AUFGABE 1
Wie lautet der Abschnitt im Textauszug über den verhüllten Reichstag, der mit den Worten „Und um die Ecke, da“ beginnt und mit „Rande einer Baumreihe.“ endet? Zitieren Sie ihn wortgetreu.
AUFGABE 2
Welche Berliner Wahrzeichen nennt der Textauszug über den verhüllten Reichstag in der Schilderung der Fahrt nach Berlin-Mitte?

Aktionskunst: Deutsch-Deutsches Sofa


Der verhüllte Reichstag, Berlin, 29. Juni 1995

Der verhüllte Reichstag
Berlin
29. Juni 1995

Um halb fünf klingelt uns der Wecker aus den Federn. Vom Wiesenplatz nahe der Havel fahren wir im Schlafanzug zu einer Autobahnraststätte, wo die morgendliche Toilette erledigt und das Frühstück eingenommen wird. Dann die Fahrt nach Berlin-Mitte, vorbei am Langen Lulatsch und der Goldelse in Richtung Brandenburger Tor.
Und um die Ecke, da glänzt Christos Meisterwerk silbrigblau in der aufgehenden Morgensonne. Wir sind erstaunt, wieviele Menschen hier schon auf dem weiten Vorplatz lagern, einige liegen in Schlafsäcken und blinzeln uns mit müden Augen an. Etwas weiter ist man schon lebhafter und schlürft das erste Glas Sekt zu Akkorden auf einer Gitarre. Eine Stimmung wie zu Zeiten Woodstocks. Wir haben einen guten Stellplatz für das Sofa gefunden, vor dem kurzgeschnittenen Heckenkarrée am Rande einer Baumreihe.

DATENAUSZÜGE
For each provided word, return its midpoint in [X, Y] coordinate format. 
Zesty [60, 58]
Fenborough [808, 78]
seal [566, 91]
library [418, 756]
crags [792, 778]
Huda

ENDGÜLTIGE ANTWORT 1
Und um die Ecke, da glänzt Christos Meisterwerk silbrigblau in der aufgehenden Morgensonne. Wir sind erstaunt, wieviele Menschen hier schon auf dem weiten Vorplatz lagern, einige liegen in Schlafsäcken und blinzeln uns mit müden Augen an. Etwas weiter ist man schon lebhafter und schlürft das erste Glas Sekt zu Akkorden auf einer Gitarre. Eine Stimmung wie zu Zeiten Woodstocks. Wir haben einen guten Stellplatz für das Sofa gefunden, vor dem kurzgeschnittenen Heckenkarrée am Rande einer Baumreihe.

ENDGÜLTIGE ANTWORT 2
Langer Lulatsch, Goldelse, Brandenburger Tor